November 29, 2016

A QUICK COLUMN ON THE EVOLUTION OF SOCIAL MEDIA

     “When I hear people debate the ROI of social media? It makes me remember why so many business fail. Most businesses are not playing the marathon. They're playing the sprint. They're not worried about lifetime value and retention. They're worried about short-term goals.” - Gary Vaynerchuck

 

     The only thing that has spread as rapidly as internet since the turn of the century, has been social media. Some of the first big ones were MySpace, then YouTube, and as we all know shortly after both of those came Facebook, the social media giant that sets the bar for all others. It currently has over 1.5 billion users… that means that more than 20% of people on this planet have a Facebook account! Social media first began as a way for people to connect on a personal level; it still is for the most part but how and why has it expanded into so much more? To answer those questions you have to understand how we as a population have evolved as well in the last decade or so.

 

     It’s now the end of 2016, approximately a decade after Facebook began growing rapidly outside of the Harvard community. In the interim 10 years from 2006 to 2016, society has seen rapid advancements in other technology as well: TV technology, IT infrastructure, cloud computing, car technology, the list goes on and on. Not to disregard any of the other rapid tech growths during this time, however, phone technology and the accompanying services have dramatically advanced. The Razor flip phone by Motorola was the industry standard, then the Blackberry, and then eventually Android and iPhones came into existence to dominate the market. We went from regular cell service just to make calls and texts to getting upset when our phone doesn’t have 4G LTE service to browse the web while on a train or waiting in a doctor’s office. As mentioned, things have changed dramatically. With this change, humans have become accustomed to accessibility to information and networks concomitantly with high levels of mobility. Instead of having to log onto your computer when you got home from work or school to see the new Facebook status, message a friend on AIM, or browse a social network, it has become possible to do that all and more from a mobile device now. This constant connectivity is what helped pave the way for marketing and advertisement to enter the social media realm that we all know and love.

 

     Although there is not a specific date at which advertising and social media marketing began on these platforms, their prevalence began to rise in the last couple years of the aforementioned decade. Advertising with Facebook, Instagram, Twitter, LinkedIn, Youtube and practically every other social media platform is possible now. Not only is it possible, but in 2016 it is prevalent. Many of the social media platforms have ways for you to set up your page or company as a specific business page to meet your marketing needs, drive marketing promotions farther, and then analyze the reports from platform generated statistics. In the last 5 years, the exponentially rapid growth of social media marketing and advertising has redefined the game of marketing and changed the way we look at and analyze return on investment when related to social media advertising. Businesses went from beginning to realize the value of social media to now stressing the importance of having a strong social media presence. Most small businesses wouldn’t survive without it.

 

     In the past 2 years, social media marketing budgets have doubled from 16 billion to 32 billion on a global scale. In the United states alone, industry expert forecasters are predicting the social media marketing budgets to eclipse 20 billion by 2020. This growth is expected to increase on almost all fronts as we deliver internet to more and more people each year, not to mention the upcoming advancements in technology and hypermobile characteristics we are displaying as a population. Many platforms in the last year or so have found unique ways to incorporate paid promotions into their systems seamlessly so they become native advertisements. Statistics recently have shown that consumers view native ads 50% more than banner ads and purchase intent is greater than 50% higher with native ads. In other words, marketers are finding more effective ways to advertise their products to their specific target market. As a consumer myself, I have too fallen victim to a native ad that was tied to a recent Google search I made.

 

     Last but not least, social media became a great way to advertise products and services because it is a low cost method of advertising, comparatively speaking. The low cost nature of social media marketing coupled with accessible analytics on promotion reach and impressions has made social media advertising a popular choice for not only small businesses, but massive corporations. If the prices remain relatively the same, we can expect to see more and more advertisements that would correlate with the projected growth rates and budgets of these marketing agencies and businesses.

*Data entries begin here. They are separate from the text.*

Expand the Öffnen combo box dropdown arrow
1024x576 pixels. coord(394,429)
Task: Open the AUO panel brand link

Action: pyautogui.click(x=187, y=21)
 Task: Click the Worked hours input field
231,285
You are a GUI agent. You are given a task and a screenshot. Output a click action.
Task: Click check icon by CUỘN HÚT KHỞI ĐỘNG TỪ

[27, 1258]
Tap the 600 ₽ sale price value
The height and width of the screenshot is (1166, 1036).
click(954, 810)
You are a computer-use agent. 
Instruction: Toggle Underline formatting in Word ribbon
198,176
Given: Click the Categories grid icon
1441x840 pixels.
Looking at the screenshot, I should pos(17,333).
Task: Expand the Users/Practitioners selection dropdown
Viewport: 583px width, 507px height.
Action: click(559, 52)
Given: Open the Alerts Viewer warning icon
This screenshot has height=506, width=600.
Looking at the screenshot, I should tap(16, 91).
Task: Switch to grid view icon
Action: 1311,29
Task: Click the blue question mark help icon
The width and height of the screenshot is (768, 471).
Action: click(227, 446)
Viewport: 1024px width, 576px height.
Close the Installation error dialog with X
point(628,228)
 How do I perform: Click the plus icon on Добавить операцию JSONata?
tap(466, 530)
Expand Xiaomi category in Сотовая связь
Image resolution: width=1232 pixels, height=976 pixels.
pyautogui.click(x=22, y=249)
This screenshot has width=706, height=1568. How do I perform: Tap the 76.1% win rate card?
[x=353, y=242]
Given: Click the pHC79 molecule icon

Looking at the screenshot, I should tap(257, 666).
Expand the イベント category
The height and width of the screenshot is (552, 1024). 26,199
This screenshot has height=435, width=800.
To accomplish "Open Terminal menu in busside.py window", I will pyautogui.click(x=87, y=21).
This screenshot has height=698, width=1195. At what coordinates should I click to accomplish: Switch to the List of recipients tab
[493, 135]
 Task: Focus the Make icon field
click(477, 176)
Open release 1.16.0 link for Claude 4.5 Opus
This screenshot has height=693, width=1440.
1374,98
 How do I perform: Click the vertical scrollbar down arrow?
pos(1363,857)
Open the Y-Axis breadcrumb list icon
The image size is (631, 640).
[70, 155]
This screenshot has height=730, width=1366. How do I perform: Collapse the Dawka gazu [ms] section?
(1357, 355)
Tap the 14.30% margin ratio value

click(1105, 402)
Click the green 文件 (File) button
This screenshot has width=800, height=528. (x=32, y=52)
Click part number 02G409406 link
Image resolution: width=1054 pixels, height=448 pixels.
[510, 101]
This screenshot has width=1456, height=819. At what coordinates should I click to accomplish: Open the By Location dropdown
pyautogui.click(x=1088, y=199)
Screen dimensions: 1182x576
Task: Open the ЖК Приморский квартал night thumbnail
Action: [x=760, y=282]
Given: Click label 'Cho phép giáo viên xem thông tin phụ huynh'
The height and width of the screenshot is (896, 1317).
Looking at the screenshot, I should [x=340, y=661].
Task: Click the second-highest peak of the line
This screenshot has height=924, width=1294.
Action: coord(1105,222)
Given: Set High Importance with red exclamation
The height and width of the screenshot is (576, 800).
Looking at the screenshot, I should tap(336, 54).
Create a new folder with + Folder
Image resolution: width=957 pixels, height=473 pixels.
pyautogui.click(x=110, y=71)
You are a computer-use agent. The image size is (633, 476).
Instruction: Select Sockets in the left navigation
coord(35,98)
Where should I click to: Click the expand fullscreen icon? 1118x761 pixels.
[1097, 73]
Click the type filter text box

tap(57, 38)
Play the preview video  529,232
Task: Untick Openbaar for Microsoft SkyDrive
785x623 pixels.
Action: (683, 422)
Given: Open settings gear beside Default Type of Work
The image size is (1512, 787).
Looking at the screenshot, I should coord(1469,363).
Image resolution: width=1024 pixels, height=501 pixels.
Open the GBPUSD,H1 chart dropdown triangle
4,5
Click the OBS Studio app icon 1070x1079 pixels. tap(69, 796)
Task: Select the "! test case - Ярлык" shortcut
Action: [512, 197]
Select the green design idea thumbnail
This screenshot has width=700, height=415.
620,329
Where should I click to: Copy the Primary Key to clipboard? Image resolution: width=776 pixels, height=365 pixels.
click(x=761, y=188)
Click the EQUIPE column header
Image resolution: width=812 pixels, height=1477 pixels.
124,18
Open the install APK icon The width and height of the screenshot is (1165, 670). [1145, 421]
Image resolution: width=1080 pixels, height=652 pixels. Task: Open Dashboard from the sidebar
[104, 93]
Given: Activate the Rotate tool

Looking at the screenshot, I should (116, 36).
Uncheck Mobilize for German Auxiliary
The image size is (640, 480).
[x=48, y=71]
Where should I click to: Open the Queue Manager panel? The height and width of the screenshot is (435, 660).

     So where will social media marketing end up? Will all the advertising scare users away or will the native ads become smarter and more effective? Will this growth continue or is it only a small bubble? Will the low cost nature of social media marketing continue? No one can answer these questions for certain. However, due to the power of internet connectivity, advancements in technology, and growing mobility of society, we can foresee an unphased growth for social media marketing and also the growing importance for small businesses to create some kind of social media presence for long term success.